==== MATERIAL SHOWN

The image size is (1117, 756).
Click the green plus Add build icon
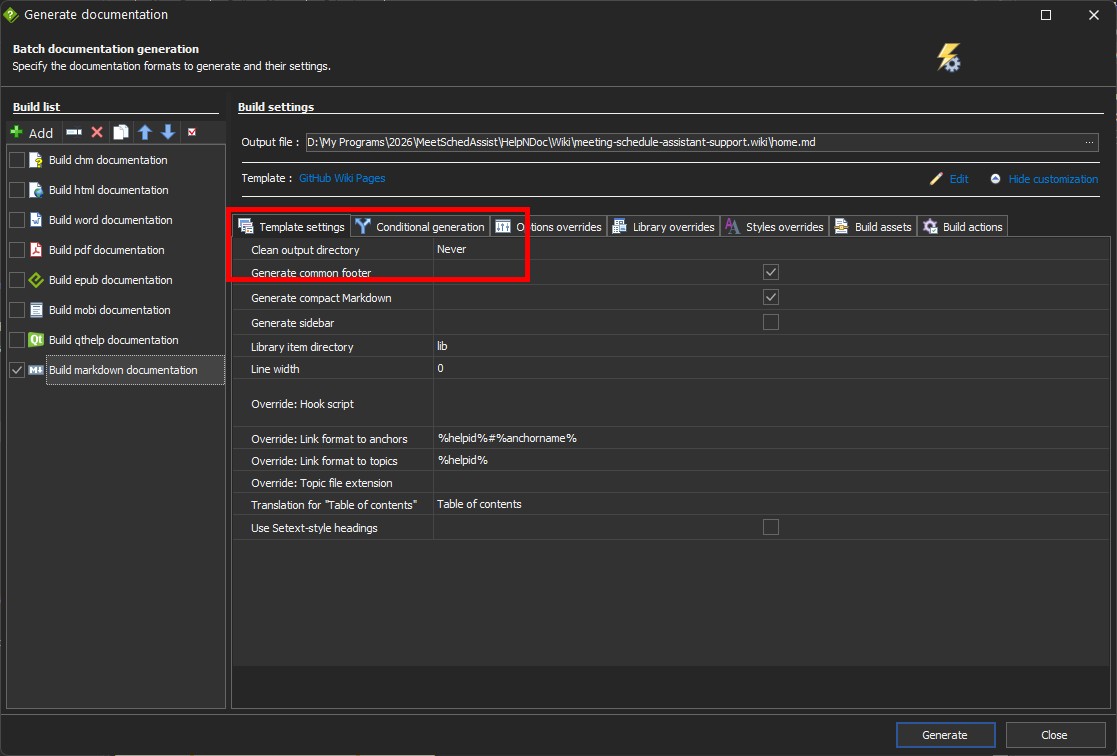(x=16, y=132)
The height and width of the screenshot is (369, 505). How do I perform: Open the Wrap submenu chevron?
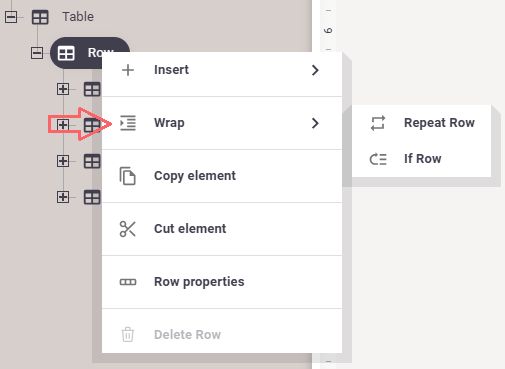click(x=315, y=123)
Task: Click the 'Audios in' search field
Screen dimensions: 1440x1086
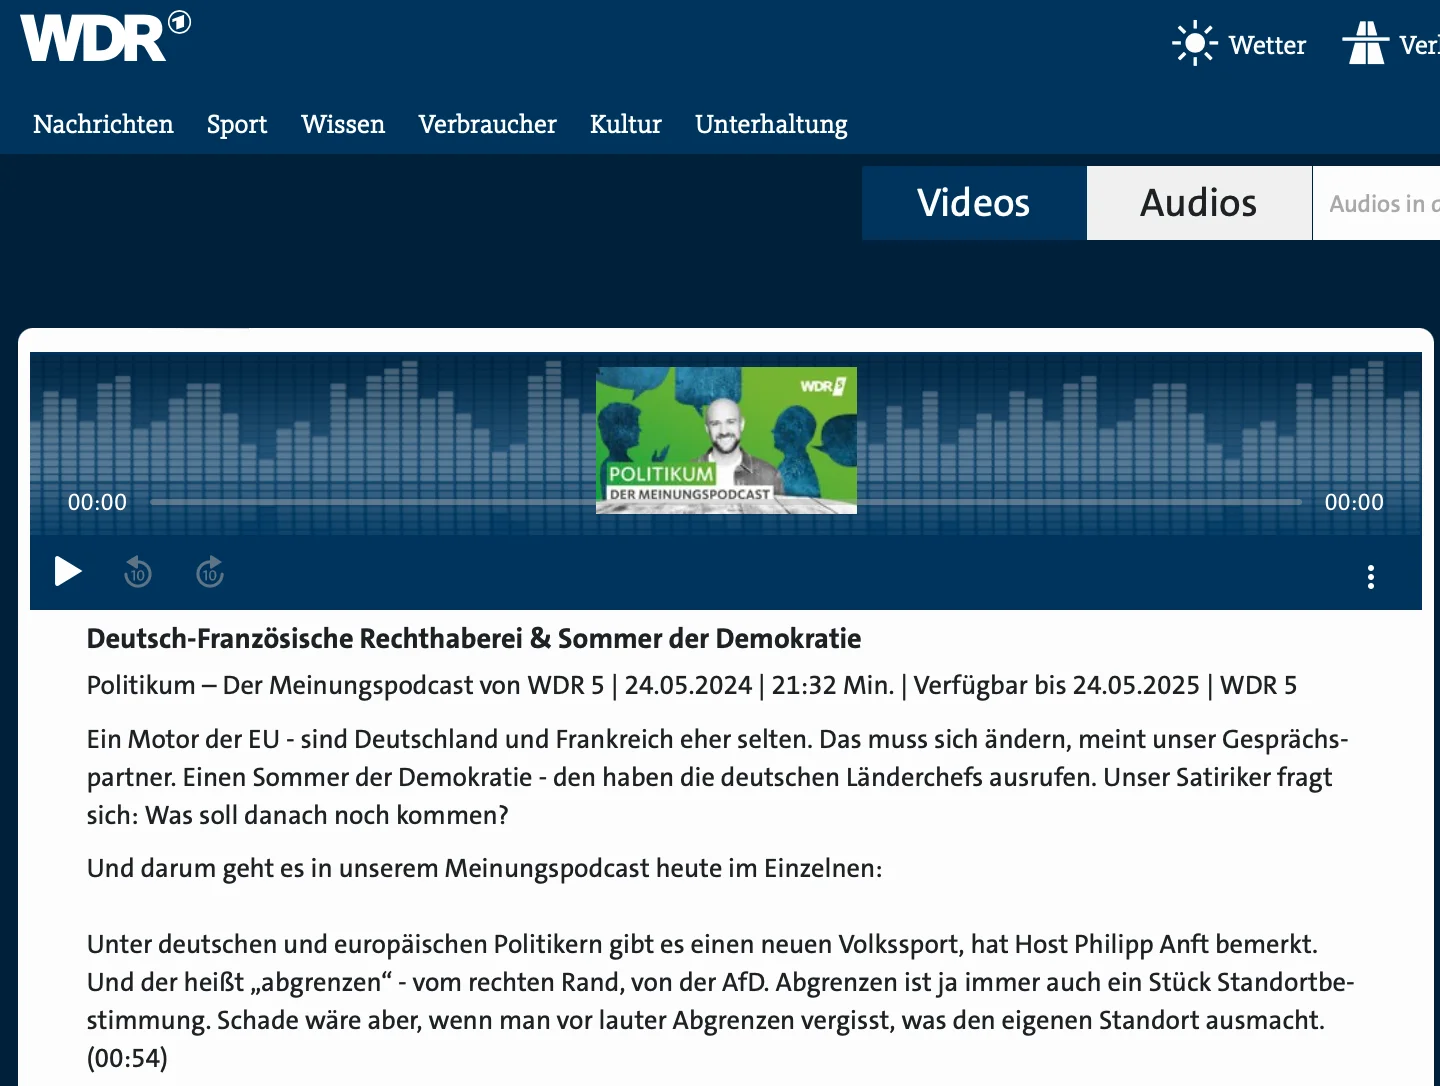Action: click(1380, 204)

========

→ TASK GOAL
In the records above, find the line that contains "The height and". Retype it and every line after it, exactly, leaving out all pictures.

→ YOUR SOLUTION
The height and width of the screenshot is (369, 505). How do I perform: Open the Wrap submenu chevron?
click(x=315, y=123)
Task: Click the 'Audios in' search field
Screen dimensions: 1440x1086
Action: click(1380, 204)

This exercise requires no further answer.